Sur ces données convergentes, une thèse facile s’est imposée: la bourgeoisie économique aurait fini par retourner Bourdieu. Elle prouverait, par la sobriété de ses tenues, que l’argent peut désormais s’oublier lui-même. Elle inviterait, par son ascèse vestimentaire, à une élégance enfin libérée de la comparaison sociale. Cette thèse est fausse. Elle prend pour une rupture ce qui n’est qu’une vérification tardive de l’analyse bourdieusienne, et elle confond la disparition d’un signe avec la disparition de la distinction. Le quiet luxury n’enterre pas la consommation ostentatoire. Il en accomplit la forme la plus aboutie.

Archéologie d’un silence calculé avec le Quiet luxury

Pour comprendre pourquoi la bourgeoisie cultivée n’a jamais aimé les logos, il faut remonter à 1899. Cette année-là, l’économiste américain Thorstein Veblen publie The Theory of the Leisure Class. Il y forge le concept de conspicuous consumption, traduit en français par « consommation ostentatoire »: cette dépense qui ne vise pas l’usage de l’objet, mais l’affichage du statut de celui qui le possède. Veblen observe la haute bourgeoisie de la côte Est américaine, fraîchement enrichie par l’industrie, et conclut: la richesse n’a de valeur sociale que rendue visible. Le gaspillage devient un langage. La dépense improductive, une grammaire de classe.
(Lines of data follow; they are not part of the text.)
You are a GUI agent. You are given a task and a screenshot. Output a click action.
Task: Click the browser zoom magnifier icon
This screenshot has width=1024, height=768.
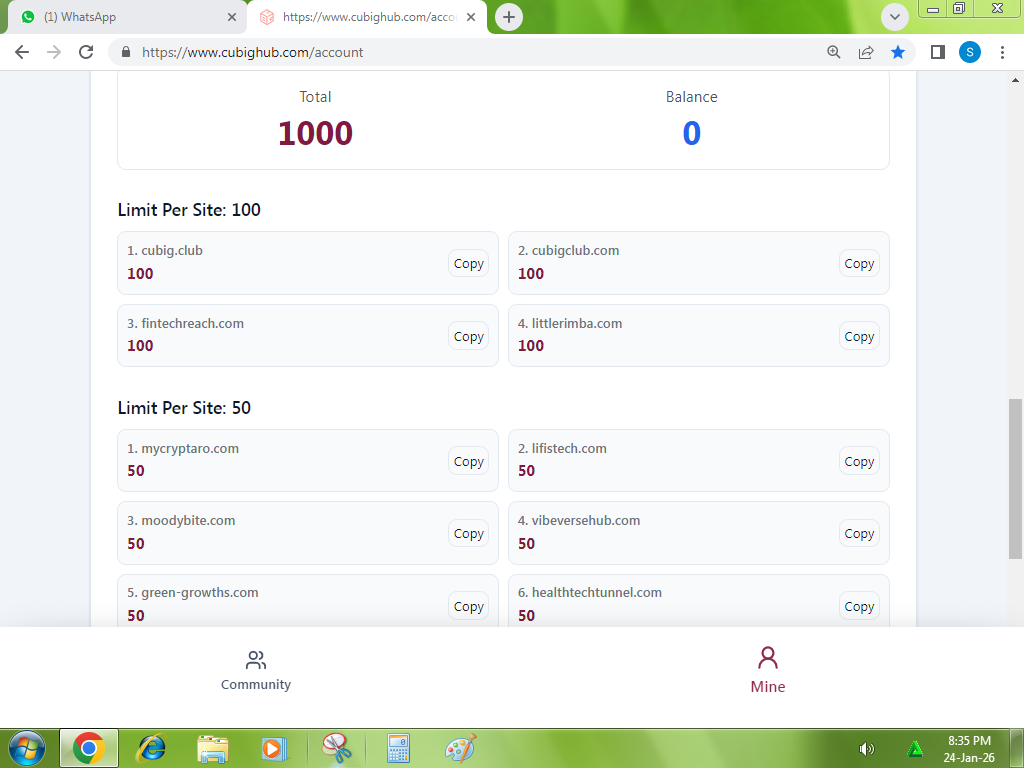pyautogui.click(x=834, y=52)
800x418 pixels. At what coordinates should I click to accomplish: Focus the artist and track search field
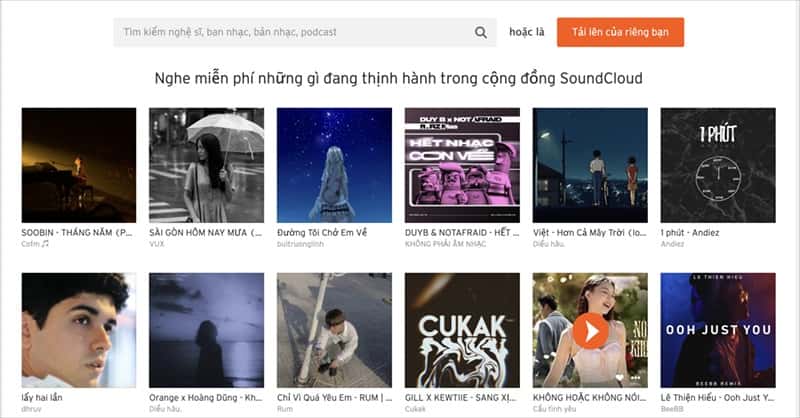click(x=290, y=32)
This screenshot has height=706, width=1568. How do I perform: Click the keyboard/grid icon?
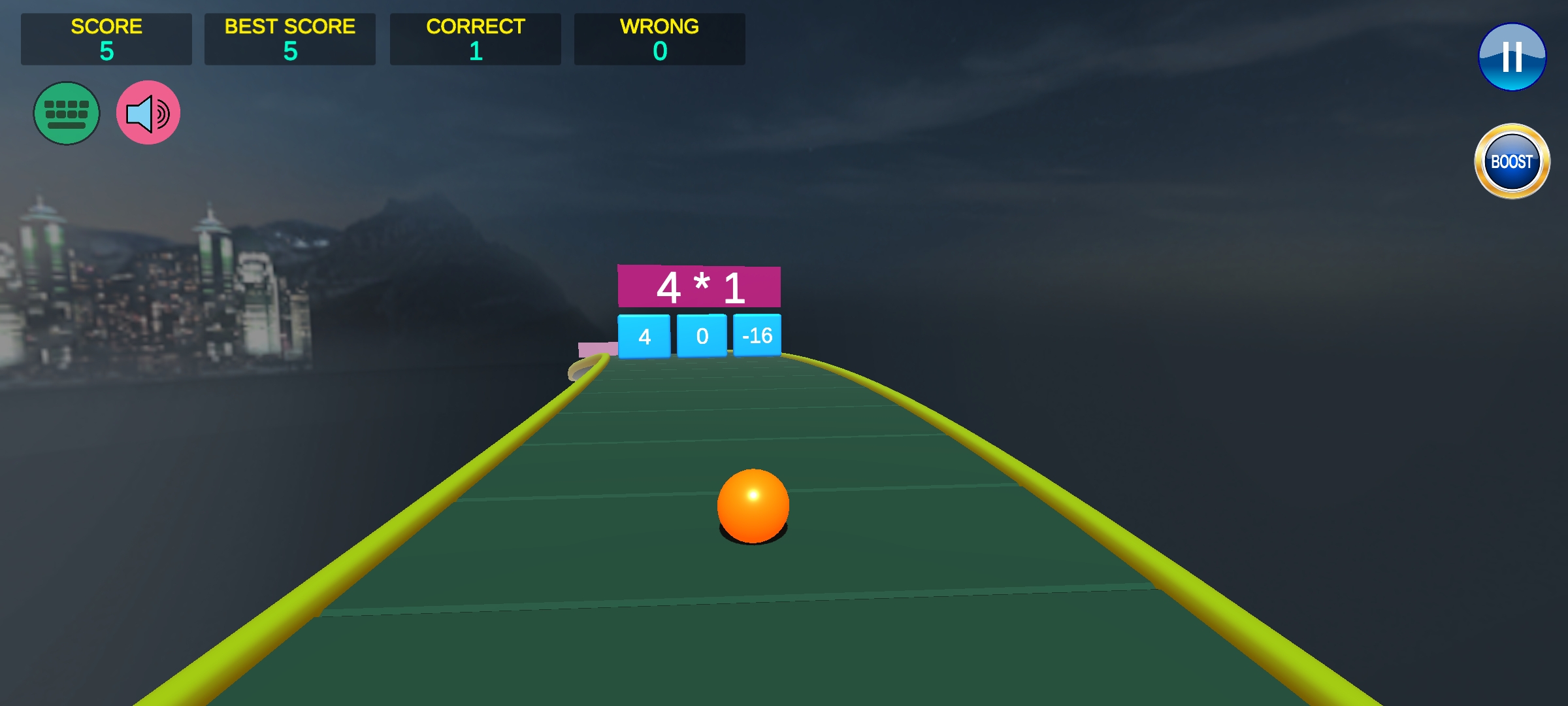pos(69,113)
Quatre-vingts ans plus tard, à Paris, Pierre Bourdieu répond à Veblen. La Distinction. Critique sociale du jugementparaît en 1979. L’analyse est plus fine, et plus inconfortable. Bourdieu ne nie pas que les classes dominées rivalisent par le tape-à-l’œil quand elles le peuvent. Mais il introduit une distinction décisive entre la bourgeoisie économique, riche en argent, et la bourgeoisie cultivée, riche en capital symbolique. Ces deux fractions de la classe dominante ne consomment pas le luxe de la même manière. La première s’affiche, la seconde se retient. La première porte ses signes, la seconde porte le mépris des signes. Au goût « barbare », tonitruant et démonstratif, Bourdieu oppose le goût « pur », ascétique, qui se reconnaît à sa retenue. Cette retenue, dit-il, n’est pas une absence de signe. C’est le signe d’un autre signe, plus rare, plus difficile à acquérir, et précisément pour cela plus discriminant. Bourdieu nomme ce mécanisme la « dénégation aristocratique de l’économique »: les vrais dominants ne montrent pas leur argent, parce qu’ils ne sauraient l’avoir directement comme but. Et c’est exactement cette dénégation qui les distingue.
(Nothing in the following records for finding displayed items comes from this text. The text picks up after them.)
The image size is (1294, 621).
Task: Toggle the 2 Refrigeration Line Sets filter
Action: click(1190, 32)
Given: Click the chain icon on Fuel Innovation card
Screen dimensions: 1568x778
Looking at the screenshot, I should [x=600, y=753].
L’histoire vestimentaire des élites européennes confirme cette grammaire. Les bourgeoisies protestantes de Genève, de Bâle ou d’Amsterdam ont toujours détesté l’ostentation, héritières qu’elles étaient d’une éthique calviniste qui faisait de la sobriété un signe d’élection. L’aristocratie britannique a porté du tweed informe et des chaussures fatiguées comme on porte un blason: pour signifier qu’on n’avait justement rien à prouver. Quand Coco Chanel, en 1925, décide d’apposer ses doubles C sur ses créations, elle commet une révolution démocratique mais aussi, sociologiquement, un geste de nouveau riche. Le logo, à ses débuts, est un signe pour ceux qui ont besoin d’être reconnus.

Le quiet luxury ne renverse donc pas Bourdieu. Il généralise une pratique de fraction dominante en lui donnant le format viral des réseaux sociaux. Ce qui change, ce n’est pas la logique de la distinction. C’est qu’elle s’expose désormais sur TikTok, à la portée d’audiences qui ne disposent ni du capital économique pour s’y conformer, ni du capital culturel pour la décoder. Pour comprendre l’ampleur de ce déplacement, il faut entrer dans l’anatomie du dispositif.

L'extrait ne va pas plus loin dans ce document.